Document extract:
┌──

2010 Northern Rail Cup: Pool 2
| Pos | Team | Pld | W | D | L | PF | PA | PD | BP | Pts |
|---|---|---|---|---|---|---|---|---|---|---|
| 1 | Sheffield Eagles (Q) | 4 | 3 | 1 | 0 | 95 | 56 | +39 | 0 | 11 |
| 2 | Leigh Centurions (Q) | 4 | 3 | 0 | 1 | 116 | 53 | +63 | 1 | 10 |
| 3 | York City Knights (Q) | 4 | 3 | 0 | 1 | 93 | 76 | +17 | 0 | 9 |
| 4 | Hunslet Hawks (Q) | 4 | 3 | 0 | 1 | 130 | 130 | 0 | 0 | 9 |
| 5 | Featherstone Rovers | 4 | 2 | 1 | 1 | 148 | 64 | +84 | 0 | 8 |
| 6 | Halifax | 4 | 2 | 0 | 2 | 134 | 55 | +79 | 2 | 8 |
| 7 | Dewsbury Rams | 4 | 2 | 0 | 2 | 120 | 84 | +36 | 0 | 6 |
| 8 | Oldham | 4 | 1 | 0 | 3 | 70 | 90 | −20 | 2 | 5 |
| 9 | Rochdale Hornets | 4 | 0 | 0 | 4 | 48 | 162 | −114 | 1 | 1 |
| 10 | London Skolars | 4 | 0 | 0 | 4 | 28 | 212 | −184 | 0 | 0 |

===Finals===
Sky Sports televised one Northern Rail Cup quarter-final tie live on Thursday 3 June and one of the semi-finals on Thursday 17 June as well as providing full coverage of the Northern Rail Cup final at Bloomfield Road, Blackpool, on Sunday 18 July.

====Quarter-finals====
The Northern Rail Cup quarter-final draw took place on Wednesday 24 March and was broadcast live on Sky Sports’ weekly Boots N' All programme.

Barrow, Batley, Hunslet, Keighley, Leigh, Sheffield, Widnes & York all qualified for the quarter-final stage of the competition. The eight teams were entered into the open draw for the quarter-final knock-out stages which was played on the weekend of 5 and 6 June. Only Hunslet and York come from Co-operative Championship 1.

One quarter-final tie was brought forward to Thursday 3 June to be screened live on Sky Sports.

The teams lined up as per the table below:

| Home | Score | Away | Match information |  |  |  |
| Date & time | Referee | Venue | Attendance |
| Widnes Vikings | 26 – 12 | Barrow Raiders | 19:30, 3 June 2010 |  | Stobart Stadium Halton | 1,718 |
| Keighley Cougars | 32 – 6 | York City Knights | 15:00 6 June 2010 |  | Cougar Park | 712 |
| Batley Bulldogs | 26 – 16 | Sheffield Eagles | 15:00 6 June 2010 |  | Mount Pleasant | 708 |
| Hunslet Hawks | 6 – 42 | Leigh Centurions | 15:00 6 June 2010 |  | South Leeds Stadium | 770 |

====Semi-finals====
The semi-finals will take place on the weekend of 19 and 20 June with Sky Sports broadcasting one tie live on the Thursday night.

└──

Information given:
┌──

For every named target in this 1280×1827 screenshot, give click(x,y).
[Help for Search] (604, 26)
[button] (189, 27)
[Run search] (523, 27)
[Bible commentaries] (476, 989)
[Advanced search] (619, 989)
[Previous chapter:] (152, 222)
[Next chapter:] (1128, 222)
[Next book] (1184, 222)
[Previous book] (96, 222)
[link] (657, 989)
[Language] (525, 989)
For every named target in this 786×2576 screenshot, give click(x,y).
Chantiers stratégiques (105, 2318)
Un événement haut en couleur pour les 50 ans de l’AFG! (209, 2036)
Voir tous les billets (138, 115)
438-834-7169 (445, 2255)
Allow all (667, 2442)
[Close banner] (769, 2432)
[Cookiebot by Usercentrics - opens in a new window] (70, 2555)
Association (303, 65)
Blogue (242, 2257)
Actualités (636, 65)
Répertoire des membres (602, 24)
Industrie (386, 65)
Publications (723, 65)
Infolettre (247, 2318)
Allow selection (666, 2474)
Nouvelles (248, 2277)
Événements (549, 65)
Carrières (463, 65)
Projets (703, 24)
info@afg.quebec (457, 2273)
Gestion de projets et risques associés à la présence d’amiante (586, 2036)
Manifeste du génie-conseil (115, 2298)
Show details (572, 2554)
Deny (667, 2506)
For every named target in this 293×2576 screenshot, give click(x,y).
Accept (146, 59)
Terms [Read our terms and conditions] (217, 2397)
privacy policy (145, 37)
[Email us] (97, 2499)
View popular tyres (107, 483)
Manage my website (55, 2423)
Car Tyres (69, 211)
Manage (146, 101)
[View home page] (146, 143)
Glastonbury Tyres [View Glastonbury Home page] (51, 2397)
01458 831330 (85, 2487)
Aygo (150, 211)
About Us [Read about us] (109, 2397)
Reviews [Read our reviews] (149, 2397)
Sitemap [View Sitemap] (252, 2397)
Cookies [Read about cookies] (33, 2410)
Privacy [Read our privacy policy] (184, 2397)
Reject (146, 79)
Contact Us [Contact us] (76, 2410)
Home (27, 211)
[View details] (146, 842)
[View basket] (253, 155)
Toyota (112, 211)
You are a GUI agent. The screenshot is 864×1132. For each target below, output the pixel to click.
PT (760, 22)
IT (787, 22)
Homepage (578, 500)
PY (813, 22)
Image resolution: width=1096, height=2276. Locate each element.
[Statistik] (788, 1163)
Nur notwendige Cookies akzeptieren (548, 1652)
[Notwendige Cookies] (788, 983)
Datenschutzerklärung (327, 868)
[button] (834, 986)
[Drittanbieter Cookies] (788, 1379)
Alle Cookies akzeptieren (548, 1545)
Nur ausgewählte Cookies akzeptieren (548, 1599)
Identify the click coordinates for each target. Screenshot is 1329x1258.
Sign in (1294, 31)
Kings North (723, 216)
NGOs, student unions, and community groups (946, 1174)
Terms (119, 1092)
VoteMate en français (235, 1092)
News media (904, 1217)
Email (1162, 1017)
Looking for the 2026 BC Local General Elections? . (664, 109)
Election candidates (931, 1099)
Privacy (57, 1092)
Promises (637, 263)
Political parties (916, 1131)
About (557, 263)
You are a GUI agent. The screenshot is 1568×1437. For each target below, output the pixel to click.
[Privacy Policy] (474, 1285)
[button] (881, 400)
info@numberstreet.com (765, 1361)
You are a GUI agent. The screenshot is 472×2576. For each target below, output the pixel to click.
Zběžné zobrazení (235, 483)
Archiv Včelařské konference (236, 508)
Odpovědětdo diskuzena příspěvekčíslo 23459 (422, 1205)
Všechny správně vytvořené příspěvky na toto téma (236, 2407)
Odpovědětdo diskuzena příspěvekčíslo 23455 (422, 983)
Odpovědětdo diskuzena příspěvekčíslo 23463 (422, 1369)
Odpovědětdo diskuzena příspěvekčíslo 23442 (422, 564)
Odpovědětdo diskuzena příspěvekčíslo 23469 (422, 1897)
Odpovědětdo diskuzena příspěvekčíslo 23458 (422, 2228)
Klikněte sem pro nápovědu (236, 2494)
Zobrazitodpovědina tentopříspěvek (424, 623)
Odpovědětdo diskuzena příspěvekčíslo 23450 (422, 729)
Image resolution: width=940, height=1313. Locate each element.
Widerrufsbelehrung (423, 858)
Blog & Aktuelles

└──

Task statement:
Can you pick up the 2010 Northern Rail Cup text right after its last sentence and continue it? The lines above were taken from a separate source.

Response below:
| Home | Score | Away | Match information |  |  |  |
| Date & time | Referee | Venue | Attendance |
| Leigh Centurions | 4 – 25 | Batley Bulldogs | 19:30, 17 June 2010 |  | Leigh Sports Village | 2,058 |
| Keighley Cougars | 18 – 48 | Widnes Vikings | 15:00 20 June 2010 |  | Cougar Park | 1,686 |

====Final====
The Northern Rail Cup final took place at Bloomfield Road, Blackpool on Sunday 18 July at 4pm live on Sky Sports. The Match was contested by Batley Bulldogs and defending champions Widnes Vikings, who were looking for their 3rd cup victory in just 4 years. Batley won the match, beating Widnes 25-24 thanks to two late tries from Alex Brown. This was Batley's first appearance in a cup final since 1998 and first in a major final since 1952. The victory leaves Batley eligible to apply for the 2012–14 Super League licences to gain promotion to the Super League, although coach Karl Harrison stated that they have no Super League ambitions.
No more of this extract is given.